Exhibits include two tons of twisted World Trade Center steel.

All four living members of the most exclusive men’s club in America will join George W. Bush to dedicate his $500 million presidential library next month in Dallas, but there may be a major no-show — the former president's daughter, Jenna Bush.

The 31-year-old is scheduled to deliver George and Laura Bush’s first grandchild around the same time her dad’s library and institute is dedicated April 25, so doctors want her to stay put in New York rather than travel to the campus of Southern Methodist University for the festivities.

Some friends of George and Laura chuckle that they may be even more agog about Jenna’s and husband Henry Hager’s impending blessed event than the library’s unveiling.

“Over the moon doesn’t begin to describe how excited Laura is,” an old friend told National Journal. “She’s crazy with anticipation. He’s pretty excited, too, but he’s trying to be a little cooler about it. And who could blame them?”

The closely-knit Bush clan is basking in a sentimental April trifecta: the grandchild-to-be; the library dedication, expected to attract more than 15,000 onlookers; and the rebound of 88-year-old patriarch George H.W. Bush, who nearly died a few days after Christmas but by all accounts has dramatically rebounded from a lung infection.

“41 is indeed going!" his chief of staff Jean Becker told National Journal. “He gets stronger every single day.
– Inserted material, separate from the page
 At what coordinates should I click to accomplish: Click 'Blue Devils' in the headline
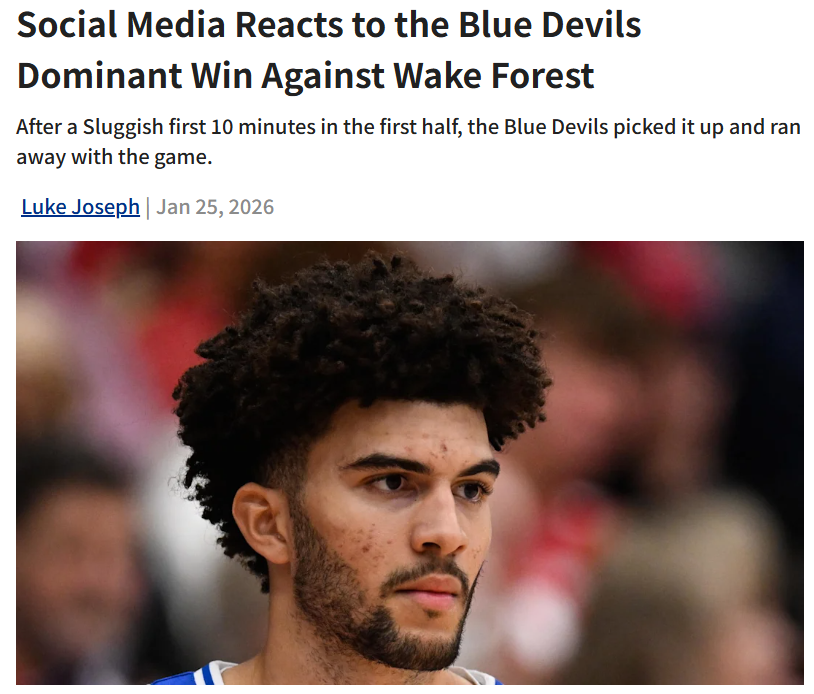click(550, 24)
He truly is amazing.” He’s begun receiving a few visitors again and recently showed up at an event at his library on the campus of Texas A&M University in College Station.
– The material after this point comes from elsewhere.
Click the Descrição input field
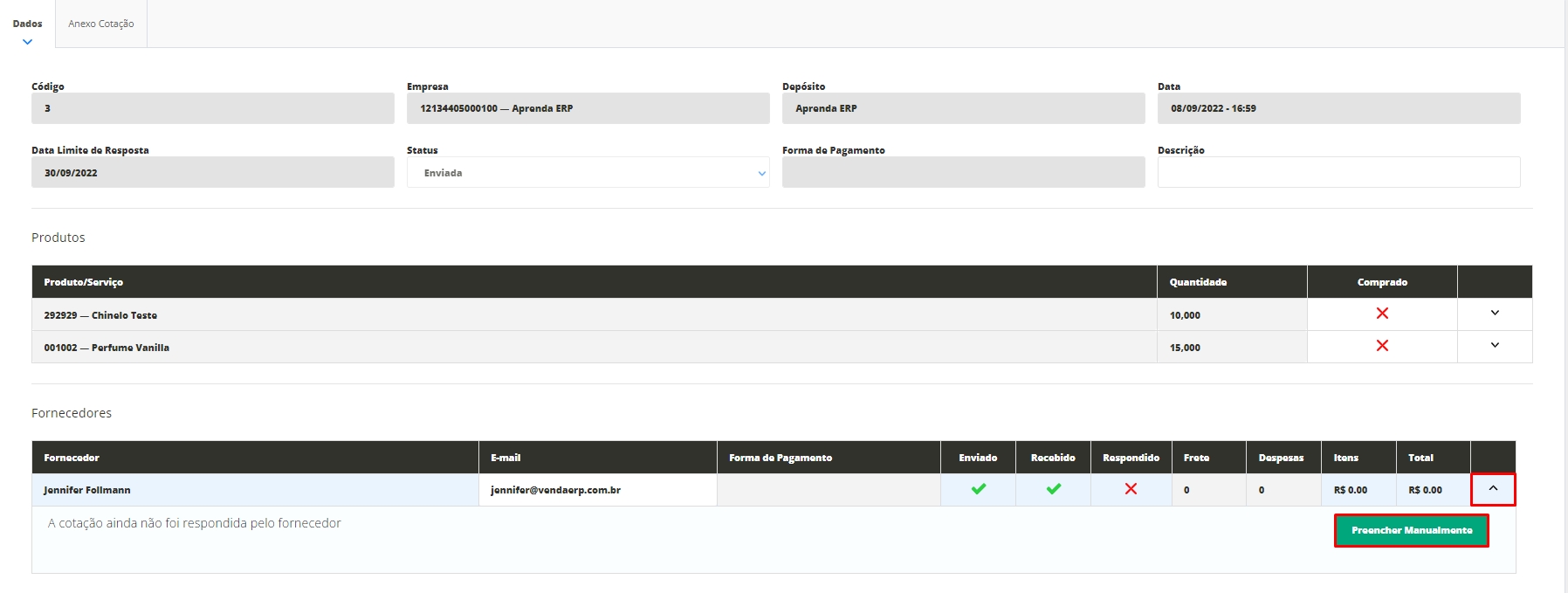The height and width of the screenshot is (593, 1568). pos(1338,173)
The elder Bush and his son — 41 and 43, in the family parlance — will be joined by President Obama and former Presidents Jimmy Carter and Bill Clinton at the dedication of the library and its adjoining policy institute. Bush partisans believe the institute will be the intellectual engine that in time rehabilitates the 43rd president’s image.

“George is happy as he can be,” another Dallas acquaintance describes George W. Bush. “He’s convinced his achievement in keeping the country safe after 9/11 will get the attention it deserves as the years roll on.”    

That’s probably why it’s no coincidence that the library’s signature exhibit from Bush’s eight years as president is a 17-foot, two-ton twisted piece of steel from the World Trade Center. The mangled, blistered remnant from that fateful day is known as “impact steel” — experts have determined that it was actually struck by one of the jumbo jetliners on 9/11.

The hallowed relic has been anchored vertically in the main exhibit hall and promises to be the most powerful and popular of all the library’s artifacts. Some staffers and VIP visitors are said to have been moved to tears after seeing it.